PhADS

PhADS is a bilingual-based multimodal model, based on the prostT5 protein model to annotate phage anti-defense systems. Given a protein sequence FASTA file, it automatically performs the following full workflow:

Sequence Embedding Generation: Convert protein sequences into embedding vectors using the ProstT5 pre-trained model
HMM Alignment: Align sequences against a pre-built ADS HMM database using HMMER hmmscan
HMM Feature Matrix Construction: Transform alignment results into a fixed-dimension feature matrix (row-wise Min-Max normalization)
SDH-ProtoNet Prediction: Fuse sequence embeddings with evolutionary features and perform cluster classification and candidate ranking in latent space
Quality Control (QC) Report: Output text + JSON format quality control reports

Usage Guide

Environment Setup

conda env create -f environment.yml
conda activate PhADS

Database Integrity Self-Check (Run First)

python main.py -v

Successful output:

PhADS version 0.1

If files are missing, all missing file paths will be listed.

Minimal Run Example

python main.py \
  -i test/test.faa \
  -db /path/to/prost_model \
  -o result

Windows PowerShell example:

python main.py -i .\test\test.faa -db F:\models\ProstT5 -o .\result

Full Parameter Run Example

python main.py \
  -i input.faa \
  -db /path/to/prost_model \
  -o result \
  -n 16 \
  --device cuda \
  --predict-mode prototype \
  --topk 10 \
  --filter-mode moderate \
  -temp temp_work \
  --print-topk

Running Sub-scripts Individually (Advanced)

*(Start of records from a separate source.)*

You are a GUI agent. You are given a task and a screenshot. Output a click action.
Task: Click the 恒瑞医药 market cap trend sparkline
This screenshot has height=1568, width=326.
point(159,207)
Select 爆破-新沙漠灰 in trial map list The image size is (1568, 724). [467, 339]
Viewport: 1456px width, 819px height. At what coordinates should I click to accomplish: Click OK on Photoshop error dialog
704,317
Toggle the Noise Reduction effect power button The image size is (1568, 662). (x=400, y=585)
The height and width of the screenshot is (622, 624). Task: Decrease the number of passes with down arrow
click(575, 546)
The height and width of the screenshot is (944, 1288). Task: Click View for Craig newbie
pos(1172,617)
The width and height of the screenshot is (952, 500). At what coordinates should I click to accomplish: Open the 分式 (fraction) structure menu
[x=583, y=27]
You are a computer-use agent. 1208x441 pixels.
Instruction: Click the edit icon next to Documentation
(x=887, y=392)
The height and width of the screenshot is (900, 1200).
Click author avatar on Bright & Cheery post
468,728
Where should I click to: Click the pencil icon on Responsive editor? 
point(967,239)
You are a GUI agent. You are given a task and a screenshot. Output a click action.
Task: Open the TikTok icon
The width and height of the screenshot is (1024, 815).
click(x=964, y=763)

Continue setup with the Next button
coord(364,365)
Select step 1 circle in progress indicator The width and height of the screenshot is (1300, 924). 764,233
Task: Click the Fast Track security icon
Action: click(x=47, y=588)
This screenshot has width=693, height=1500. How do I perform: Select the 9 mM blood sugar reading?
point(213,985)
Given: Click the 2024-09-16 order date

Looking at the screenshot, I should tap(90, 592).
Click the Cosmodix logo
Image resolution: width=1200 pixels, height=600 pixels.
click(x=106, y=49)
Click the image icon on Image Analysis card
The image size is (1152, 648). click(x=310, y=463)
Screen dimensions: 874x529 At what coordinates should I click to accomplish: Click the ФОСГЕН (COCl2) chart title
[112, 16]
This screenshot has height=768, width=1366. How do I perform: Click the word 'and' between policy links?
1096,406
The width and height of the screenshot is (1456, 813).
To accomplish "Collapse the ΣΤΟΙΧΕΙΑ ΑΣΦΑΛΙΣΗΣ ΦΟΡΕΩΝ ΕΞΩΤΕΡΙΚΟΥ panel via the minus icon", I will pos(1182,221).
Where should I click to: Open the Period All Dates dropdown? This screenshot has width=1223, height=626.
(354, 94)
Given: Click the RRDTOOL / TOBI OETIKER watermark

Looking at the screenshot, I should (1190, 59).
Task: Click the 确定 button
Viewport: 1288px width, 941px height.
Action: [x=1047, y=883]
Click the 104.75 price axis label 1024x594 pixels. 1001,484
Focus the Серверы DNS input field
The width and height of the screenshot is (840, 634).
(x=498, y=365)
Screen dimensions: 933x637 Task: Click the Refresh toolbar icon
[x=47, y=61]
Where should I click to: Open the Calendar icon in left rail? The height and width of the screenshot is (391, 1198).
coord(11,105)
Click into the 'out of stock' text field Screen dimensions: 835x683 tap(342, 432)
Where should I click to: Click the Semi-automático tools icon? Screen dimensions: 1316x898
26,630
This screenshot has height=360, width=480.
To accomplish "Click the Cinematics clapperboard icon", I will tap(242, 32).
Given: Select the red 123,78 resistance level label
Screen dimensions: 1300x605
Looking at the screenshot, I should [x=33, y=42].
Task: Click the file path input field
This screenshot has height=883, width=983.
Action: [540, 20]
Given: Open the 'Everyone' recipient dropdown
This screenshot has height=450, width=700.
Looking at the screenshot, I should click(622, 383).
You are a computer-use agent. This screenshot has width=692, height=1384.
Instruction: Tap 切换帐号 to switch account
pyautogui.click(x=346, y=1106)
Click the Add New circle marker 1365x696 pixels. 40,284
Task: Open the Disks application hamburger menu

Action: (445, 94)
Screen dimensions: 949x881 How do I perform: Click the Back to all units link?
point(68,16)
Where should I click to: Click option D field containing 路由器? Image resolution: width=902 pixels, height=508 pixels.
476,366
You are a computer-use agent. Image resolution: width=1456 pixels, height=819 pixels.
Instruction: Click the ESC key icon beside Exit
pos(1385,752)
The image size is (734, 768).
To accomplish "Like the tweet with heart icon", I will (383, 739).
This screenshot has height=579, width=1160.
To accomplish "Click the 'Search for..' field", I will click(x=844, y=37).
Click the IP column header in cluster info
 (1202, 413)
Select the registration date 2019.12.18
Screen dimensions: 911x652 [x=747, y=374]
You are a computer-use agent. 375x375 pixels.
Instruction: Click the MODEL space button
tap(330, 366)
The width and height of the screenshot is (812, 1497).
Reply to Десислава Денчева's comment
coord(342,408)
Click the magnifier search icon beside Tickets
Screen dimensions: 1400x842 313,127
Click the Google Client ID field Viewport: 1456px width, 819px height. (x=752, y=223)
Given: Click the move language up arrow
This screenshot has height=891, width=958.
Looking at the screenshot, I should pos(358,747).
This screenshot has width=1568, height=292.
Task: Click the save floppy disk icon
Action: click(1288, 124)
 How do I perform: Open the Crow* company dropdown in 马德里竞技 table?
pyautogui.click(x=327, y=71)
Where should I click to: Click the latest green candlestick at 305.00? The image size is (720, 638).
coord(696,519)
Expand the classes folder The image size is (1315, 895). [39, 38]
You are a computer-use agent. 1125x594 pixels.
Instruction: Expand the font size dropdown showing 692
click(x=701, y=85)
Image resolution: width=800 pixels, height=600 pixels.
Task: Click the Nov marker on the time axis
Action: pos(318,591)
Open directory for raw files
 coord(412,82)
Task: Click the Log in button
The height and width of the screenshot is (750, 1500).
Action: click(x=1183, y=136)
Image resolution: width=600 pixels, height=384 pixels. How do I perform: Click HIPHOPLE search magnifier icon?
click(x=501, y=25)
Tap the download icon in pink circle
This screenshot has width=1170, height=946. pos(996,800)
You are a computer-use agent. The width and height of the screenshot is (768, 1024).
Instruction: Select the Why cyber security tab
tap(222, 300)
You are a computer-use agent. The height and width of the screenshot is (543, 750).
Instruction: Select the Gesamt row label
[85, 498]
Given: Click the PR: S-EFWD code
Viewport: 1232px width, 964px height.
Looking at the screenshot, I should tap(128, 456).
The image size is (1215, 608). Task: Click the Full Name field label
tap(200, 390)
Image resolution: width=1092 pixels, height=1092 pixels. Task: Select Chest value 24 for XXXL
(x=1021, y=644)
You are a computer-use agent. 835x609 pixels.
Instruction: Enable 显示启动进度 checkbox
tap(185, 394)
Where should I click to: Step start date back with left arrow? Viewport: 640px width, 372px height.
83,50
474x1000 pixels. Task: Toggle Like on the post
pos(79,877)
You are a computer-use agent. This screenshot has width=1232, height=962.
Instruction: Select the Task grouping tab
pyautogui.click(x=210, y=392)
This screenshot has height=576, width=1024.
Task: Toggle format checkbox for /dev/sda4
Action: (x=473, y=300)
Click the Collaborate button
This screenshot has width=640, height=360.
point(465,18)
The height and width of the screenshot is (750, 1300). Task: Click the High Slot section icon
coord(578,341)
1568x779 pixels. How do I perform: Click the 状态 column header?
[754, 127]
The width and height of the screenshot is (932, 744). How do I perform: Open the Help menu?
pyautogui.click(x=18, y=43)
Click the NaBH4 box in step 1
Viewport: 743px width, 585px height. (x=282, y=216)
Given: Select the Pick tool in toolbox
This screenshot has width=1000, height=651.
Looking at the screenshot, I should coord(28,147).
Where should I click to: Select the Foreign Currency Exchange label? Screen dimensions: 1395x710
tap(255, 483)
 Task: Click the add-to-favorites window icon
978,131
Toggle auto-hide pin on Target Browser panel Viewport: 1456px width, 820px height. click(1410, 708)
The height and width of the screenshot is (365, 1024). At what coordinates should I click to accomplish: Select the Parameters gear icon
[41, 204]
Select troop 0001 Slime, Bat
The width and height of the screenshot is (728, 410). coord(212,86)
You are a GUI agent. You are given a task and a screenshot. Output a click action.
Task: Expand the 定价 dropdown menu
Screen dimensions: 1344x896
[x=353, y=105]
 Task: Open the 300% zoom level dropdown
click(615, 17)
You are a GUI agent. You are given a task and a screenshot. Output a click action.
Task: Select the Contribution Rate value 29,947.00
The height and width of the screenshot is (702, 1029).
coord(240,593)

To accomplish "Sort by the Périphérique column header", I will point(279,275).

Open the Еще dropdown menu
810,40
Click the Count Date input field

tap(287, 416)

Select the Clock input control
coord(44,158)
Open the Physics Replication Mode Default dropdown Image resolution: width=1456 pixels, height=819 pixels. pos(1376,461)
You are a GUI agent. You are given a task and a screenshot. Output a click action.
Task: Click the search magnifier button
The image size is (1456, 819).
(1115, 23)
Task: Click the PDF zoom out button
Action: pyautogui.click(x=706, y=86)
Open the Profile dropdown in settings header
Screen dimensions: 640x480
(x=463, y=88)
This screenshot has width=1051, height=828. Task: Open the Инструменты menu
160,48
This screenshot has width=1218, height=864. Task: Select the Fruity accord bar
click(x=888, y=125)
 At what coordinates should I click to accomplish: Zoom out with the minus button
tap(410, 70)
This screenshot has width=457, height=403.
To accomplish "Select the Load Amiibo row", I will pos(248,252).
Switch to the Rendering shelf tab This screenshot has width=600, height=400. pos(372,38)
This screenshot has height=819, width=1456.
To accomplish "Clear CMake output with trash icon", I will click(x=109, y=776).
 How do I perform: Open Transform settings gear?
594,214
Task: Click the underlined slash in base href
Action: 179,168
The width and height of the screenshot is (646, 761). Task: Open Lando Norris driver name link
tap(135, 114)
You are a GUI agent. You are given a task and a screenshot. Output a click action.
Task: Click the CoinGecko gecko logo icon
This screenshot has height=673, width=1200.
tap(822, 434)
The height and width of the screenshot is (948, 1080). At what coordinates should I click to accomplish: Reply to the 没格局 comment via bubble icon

Embedding generation only:

python scripts/translate_to_embedding.py \
  -i input.faa \
  -o embeddings_out \
  --model-path /path/to/prost_model \
  --device cuda

HMM feature matrix construction only:

python scripts/hmm_to_npy.py \
  -d hmm_results.domtblout \
  -i input.faa \
  -k 211

Prediction only:

python scripts/predict.py \
  --query-emb query_embeddings.npy \
  --query-hmm query_hmm_features_L2.npy \
  --query-ids protein_ids.txt \
  --model-path database/PhADS_model/sdh_protonet_best.pth \
  --map-path database/PhADS_model/family_map.pth \
  --mode prototype \
  --topk 5 \
  --filter-mode moderate

Output File Descriptions

Main Prediction Results `prediction_results.tsv`

Column	Description
`query_id`	Input sequence ID
`mode`	Prediction mode (prototype/instance)
`pred_id`	Best candidate ID
`pred_cluster`	Predicted cluster name
`pred_cluster_rep`	Predicted cluster representative sequence
`pred_distance2`	Squared Euclidean distance to predicted cluster
`confidence`	Softmax confidence score
`filter_mode`	Filter mode used
`filter_status`	Filter status (Pass/Fail)
`threshold_limit`	Applied threshold value
`nearest_sequence_id`	Nearest training instance ID
`nearest_sequence_label`	Nearest training instance label
`nearest_sequence_distance2`	Distance to nearest training instance
`nearest_sequence_function_summary`	Functional summary of nearest training instance
`cluster_func_*`	Functional annotation expanded columns

Script Details

`main.py` — Main Pipeline Entry (Recommended)

Purpose: One-click orchestration of embedding generation → HMM alignment → feature construction → prediction → QC reporting.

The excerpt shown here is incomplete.